Boko-Haram : Au moins 80 morts enregistrés depuis décembre 2020 à l’Extrême-Nord
Source/DataViz : Centre d’Etudes stratégiques de l’Afrique

L’Ong Human Rights Watch appelle le gouvernement à prendre des mesures concrètes pour à la fois accroître la protection des communautés vulnérables, et s’assurer que la réponse des forces de sécurité face à l’aggravation de la violence soit respectueuse des droits humains.

Pillages, kidnappings, attentats, assassinats… Depuis 2014, les populations de la région de l’Extrême-Nord Cameroun sont exposées aux attaques régulières du groupe armé islamiste Boko-Haram. Depuis décembre 2020, relève l’Ong Human Rights Watch (HRW) dans un rapport publié le 5 avril 2021 sur son site, ce groupe armé a intensifié ses attaques contre les civils dans les villes et villages de cette région du septentrion, tuant au moins 80 personnes et pillant des centaines de domiciles.

L’une des attaques récentes les plus meurtrières a été perpétrée à Mozogo le 8 janvier, lorsque Boko Haram a tué au moins 14 civils, dont huit enfants, et en ont blessé trois autres, dont deux enfants. Alors que des combattants tiraient sur des habitants et pillaient des maisons, une femme kamikaze s’est infiltrée parmi un groupe de civils en fuite, déclenchant sa veste explosive, selon des témoins.

« Boko Haram mène contre le peuple camerounais une guerre dont le coût humain est choquant.  Alors que la région de l’Extrême-Nord du Cameroun devient de plus en plus l’épicentre de la violence de Boko-Haramle Cameroun devrait adopter et mettre en œuvre de toute urgence une nouvelle stratégie respectueuse des droits pour protéger les civils en danger dans cette région. », a déclaré Ilaria Allegrozzi, chercheuse senior sur l’Afrique centrale à Human Rights Watch.  Cependant, cette organisation qui défend les Droits Humains pense que le nombre réel de victimes est encore beaucoup plus élevé, compte tenu de la difficulté à confirmer à distance les détails des attaques, qui ne sont souvent pas signalées.
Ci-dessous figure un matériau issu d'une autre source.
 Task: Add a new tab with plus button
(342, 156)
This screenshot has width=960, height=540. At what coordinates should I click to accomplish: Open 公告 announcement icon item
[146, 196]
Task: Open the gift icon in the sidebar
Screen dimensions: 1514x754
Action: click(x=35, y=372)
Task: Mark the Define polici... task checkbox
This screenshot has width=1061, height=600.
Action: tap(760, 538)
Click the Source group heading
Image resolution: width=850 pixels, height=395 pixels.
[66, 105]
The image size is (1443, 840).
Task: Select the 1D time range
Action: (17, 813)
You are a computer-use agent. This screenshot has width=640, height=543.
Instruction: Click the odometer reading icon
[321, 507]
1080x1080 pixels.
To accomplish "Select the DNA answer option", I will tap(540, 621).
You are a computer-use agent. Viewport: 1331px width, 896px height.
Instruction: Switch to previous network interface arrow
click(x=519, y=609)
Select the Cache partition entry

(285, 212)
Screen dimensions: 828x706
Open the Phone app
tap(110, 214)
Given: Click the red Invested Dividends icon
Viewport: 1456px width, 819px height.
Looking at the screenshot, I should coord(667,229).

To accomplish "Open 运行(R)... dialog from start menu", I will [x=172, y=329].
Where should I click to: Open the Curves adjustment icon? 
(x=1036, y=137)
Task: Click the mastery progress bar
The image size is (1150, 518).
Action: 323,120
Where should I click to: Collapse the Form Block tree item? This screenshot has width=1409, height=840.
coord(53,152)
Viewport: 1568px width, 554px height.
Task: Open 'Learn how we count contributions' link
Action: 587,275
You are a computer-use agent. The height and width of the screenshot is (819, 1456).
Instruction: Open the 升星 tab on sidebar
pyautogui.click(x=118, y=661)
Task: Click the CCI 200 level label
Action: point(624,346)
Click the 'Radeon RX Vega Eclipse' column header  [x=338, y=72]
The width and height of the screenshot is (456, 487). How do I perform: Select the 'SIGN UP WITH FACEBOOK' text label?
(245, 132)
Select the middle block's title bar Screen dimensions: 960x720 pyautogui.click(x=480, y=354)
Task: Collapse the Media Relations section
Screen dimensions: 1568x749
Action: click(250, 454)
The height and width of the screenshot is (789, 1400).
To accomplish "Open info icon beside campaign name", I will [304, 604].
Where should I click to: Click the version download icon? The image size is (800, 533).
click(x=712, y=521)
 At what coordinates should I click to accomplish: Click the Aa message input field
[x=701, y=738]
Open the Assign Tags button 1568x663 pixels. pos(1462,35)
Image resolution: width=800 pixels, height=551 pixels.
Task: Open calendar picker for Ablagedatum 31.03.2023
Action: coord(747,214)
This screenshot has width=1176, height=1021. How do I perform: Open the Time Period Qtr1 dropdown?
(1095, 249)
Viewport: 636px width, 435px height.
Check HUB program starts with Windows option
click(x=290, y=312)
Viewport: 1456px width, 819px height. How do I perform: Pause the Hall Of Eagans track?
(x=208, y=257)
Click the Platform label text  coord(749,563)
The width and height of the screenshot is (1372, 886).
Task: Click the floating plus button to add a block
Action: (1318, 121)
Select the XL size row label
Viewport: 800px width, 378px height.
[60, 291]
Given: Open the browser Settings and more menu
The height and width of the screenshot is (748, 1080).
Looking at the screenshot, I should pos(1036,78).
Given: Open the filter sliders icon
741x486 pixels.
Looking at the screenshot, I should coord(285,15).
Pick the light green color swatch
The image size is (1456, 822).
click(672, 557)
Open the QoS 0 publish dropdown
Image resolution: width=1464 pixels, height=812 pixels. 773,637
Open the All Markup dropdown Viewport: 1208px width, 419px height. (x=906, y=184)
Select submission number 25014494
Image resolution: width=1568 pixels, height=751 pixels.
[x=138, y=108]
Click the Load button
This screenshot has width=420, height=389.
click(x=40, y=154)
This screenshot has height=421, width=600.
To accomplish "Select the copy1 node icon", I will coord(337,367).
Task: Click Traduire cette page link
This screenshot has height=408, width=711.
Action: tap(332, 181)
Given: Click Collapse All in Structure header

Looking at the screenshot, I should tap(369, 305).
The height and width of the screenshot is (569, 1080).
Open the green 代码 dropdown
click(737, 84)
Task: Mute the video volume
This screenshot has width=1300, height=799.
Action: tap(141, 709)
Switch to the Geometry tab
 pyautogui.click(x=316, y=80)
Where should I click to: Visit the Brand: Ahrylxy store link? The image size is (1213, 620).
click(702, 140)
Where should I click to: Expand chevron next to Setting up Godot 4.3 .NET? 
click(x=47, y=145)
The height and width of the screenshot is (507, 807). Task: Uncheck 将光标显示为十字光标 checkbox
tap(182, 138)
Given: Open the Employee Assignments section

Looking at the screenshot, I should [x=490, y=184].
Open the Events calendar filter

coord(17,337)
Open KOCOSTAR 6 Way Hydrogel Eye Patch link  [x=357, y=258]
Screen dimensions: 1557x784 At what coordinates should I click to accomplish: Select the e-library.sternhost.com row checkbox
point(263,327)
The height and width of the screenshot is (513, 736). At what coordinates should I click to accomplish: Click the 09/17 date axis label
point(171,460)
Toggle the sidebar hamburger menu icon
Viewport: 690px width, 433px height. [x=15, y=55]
Source/DataViz : Centre d’Etudes stratégiques de l’Afrique

Face à ces exactions, HRW appelle le gouvernement à prendre des mesures concrètes pour à la fois accroître la protection des communautés vulnérables, et s’assurer que la réponse des forces de sécurité face à l’aggravation de la violence soit respectueuse des droits humains. Il est indispensable que le Cameroun et la Force multinationale améliorent la conduite des troupes déployées pour contrer Boko Haram et veiller à ce que les allégations de violations des droits humains qui pèsent contre elles fassent l’objet d’enquêtes et de poursuites judiciaires, a souligné Human Rights Watch.

L’insurrection de Boko Haram a débuté au Nigéria en 2009 avant de gagner les pays du bassin du lac Tchad, dont le Cameroun. Le Cameroun a subi un pic d’attaques au cours de l’année écoulée. Les attaques du groupe sont souvent commises de manière indiscriminée, souligne HRW, y compris des attentats-suicides, dans des zones densément peuplées, manifestement conçu pour maximiser le nombre de morts et de blessés parmi la population civile.